Na última década, os estudantes de Bangladesh ficaram enfurecidos com a crescente falta de emprego, apesar da economia movimentada, e com o que eles consideravam uma falta de cuidado por parte do governo. Esse último foi demonstrado pelos comentários insensíveis feitos por Shajahan Khan, ministro do governo de Sheikh Hasina, que sorriu ao ignorar a notícia de que um ônibus havia matado dois estudantes universitários na Airport Road, em Dhaka, em julho de 2019. Esse evento levou a um grande protesto de estudantes de todas as idades pela segurança nas estradas, ao qual o governo respondeu com prisões (incluindo o encarceramento por 107 dias do fotojornalista Shahidul Alam).
Por trás dos protestos pela segurança viária, que deram maior visibilidade à questão, havia outro tema importante. Cinco anos antes, em 2013, estudantes que tiveram o acesso negado ao Serviço Civil de Bangladesh iniciaram um protesto contra as cotas restritivas para empregos no governo. Em fevereiro de 2018, essa questão retornou por meio do trabalho dos estudantes no Bangladesh Sadharon Chhatra Odhikar Songrokkhon Parishad (Fórum Geral de Proteção dos Direitos dos Estudantes de Bangladesh). Quando ocorreram os protestos contra a segurança nas estradas, os estudantes levantaram a questão das cotas (bem como a questão da inflação). Por lei, o governo reservou vagas em seus empregos para pessoas de distritos subdesenvolvidos (10%), mulheres (10%), minorias (5%) e deficientes (1%), bem como para descendentes de combatentes da liberdade (30%).
É essa última cota que vem sendo contestada desde 2013 e que voltou, este ano, a ser uma questão emocional para os estudantes manifestantes – A situação se intensificou após o comentário incendiário do primeiro-ministro em uma entrevista coletiva, onde ele chamou os que protestavam contra as cotas dos combatentes da liberdade de ‘rajakarer natni’ (netos de traidores de guerra). O jornalista britânico David Bergman, casado com a proeminente advogada ativista de Bangladesh Sara Hossain e foi perseguido até o exílio pelo governo de Hasina, chamou esse comentário de "erro terrível" que pôs fim ao governo.

Dados fornecidos ->
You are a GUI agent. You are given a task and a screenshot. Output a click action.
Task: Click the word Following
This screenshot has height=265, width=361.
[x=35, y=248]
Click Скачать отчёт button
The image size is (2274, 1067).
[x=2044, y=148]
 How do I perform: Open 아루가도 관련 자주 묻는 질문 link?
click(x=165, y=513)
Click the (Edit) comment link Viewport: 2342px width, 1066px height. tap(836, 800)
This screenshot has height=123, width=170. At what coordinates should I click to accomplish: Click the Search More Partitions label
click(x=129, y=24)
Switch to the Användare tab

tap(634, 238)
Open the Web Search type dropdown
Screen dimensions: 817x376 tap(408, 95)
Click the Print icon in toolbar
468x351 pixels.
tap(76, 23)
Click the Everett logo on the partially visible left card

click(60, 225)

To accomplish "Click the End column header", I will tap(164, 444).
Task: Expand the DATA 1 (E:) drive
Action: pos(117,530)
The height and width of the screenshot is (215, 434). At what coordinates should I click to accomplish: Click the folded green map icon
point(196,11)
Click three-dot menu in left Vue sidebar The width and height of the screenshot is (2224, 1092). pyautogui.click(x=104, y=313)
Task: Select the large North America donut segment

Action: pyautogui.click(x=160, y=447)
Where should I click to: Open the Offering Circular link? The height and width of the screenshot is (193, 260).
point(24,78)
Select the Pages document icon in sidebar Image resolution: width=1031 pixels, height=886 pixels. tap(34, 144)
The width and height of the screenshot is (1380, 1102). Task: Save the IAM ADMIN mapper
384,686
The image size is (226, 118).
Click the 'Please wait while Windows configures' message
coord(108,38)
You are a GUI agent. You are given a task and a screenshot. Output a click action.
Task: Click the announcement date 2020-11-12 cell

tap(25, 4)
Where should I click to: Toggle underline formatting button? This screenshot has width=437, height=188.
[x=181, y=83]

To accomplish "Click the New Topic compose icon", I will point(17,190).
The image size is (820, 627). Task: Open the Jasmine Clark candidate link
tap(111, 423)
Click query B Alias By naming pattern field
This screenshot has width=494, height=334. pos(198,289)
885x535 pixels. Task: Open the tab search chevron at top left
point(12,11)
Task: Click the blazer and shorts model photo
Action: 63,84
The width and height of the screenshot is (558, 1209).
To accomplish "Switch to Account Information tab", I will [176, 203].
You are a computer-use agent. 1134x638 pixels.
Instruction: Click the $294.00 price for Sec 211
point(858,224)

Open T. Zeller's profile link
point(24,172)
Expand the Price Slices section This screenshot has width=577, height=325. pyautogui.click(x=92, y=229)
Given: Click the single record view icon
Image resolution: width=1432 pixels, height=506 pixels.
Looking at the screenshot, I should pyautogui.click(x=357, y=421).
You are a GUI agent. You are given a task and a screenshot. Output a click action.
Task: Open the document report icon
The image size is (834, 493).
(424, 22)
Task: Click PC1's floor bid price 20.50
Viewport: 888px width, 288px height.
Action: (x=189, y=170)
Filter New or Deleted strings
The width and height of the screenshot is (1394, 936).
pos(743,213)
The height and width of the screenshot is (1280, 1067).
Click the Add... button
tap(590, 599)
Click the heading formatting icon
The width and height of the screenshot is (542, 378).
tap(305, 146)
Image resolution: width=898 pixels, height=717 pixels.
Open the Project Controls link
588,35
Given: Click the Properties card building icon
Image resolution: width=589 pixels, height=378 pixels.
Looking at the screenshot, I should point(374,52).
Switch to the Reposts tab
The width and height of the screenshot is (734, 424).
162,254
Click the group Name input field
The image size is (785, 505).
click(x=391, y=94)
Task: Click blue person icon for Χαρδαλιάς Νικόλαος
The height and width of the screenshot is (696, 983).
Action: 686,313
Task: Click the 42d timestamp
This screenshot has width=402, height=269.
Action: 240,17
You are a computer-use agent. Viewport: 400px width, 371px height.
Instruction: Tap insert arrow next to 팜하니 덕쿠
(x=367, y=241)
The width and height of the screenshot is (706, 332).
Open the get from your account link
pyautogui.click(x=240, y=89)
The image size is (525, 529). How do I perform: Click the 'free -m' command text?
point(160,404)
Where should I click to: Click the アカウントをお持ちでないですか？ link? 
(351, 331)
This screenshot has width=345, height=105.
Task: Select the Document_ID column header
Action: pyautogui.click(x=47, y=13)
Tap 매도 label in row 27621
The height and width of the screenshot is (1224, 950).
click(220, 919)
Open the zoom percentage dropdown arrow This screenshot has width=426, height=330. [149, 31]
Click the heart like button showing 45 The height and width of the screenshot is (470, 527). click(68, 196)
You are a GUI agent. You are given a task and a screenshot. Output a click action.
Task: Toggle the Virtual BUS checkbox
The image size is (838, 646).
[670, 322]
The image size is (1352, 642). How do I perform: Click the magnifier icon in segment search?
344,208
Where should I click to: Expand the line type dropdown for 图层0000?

O problema ->
Segundo o texto sobre os protestos estudantis em Bangladesh, para quais grupos a lei reserva vagas nos empregos do governo? Indique cada grupo e o percentual correspondente.

Solução do problema ->
- Pessoas de distritos subdesenvolvidos: 10%
- Mulheres: 10%
- Minorias: 5%
- Deficientes: 1%
- Descendentes de combatentes da liberdade: 30%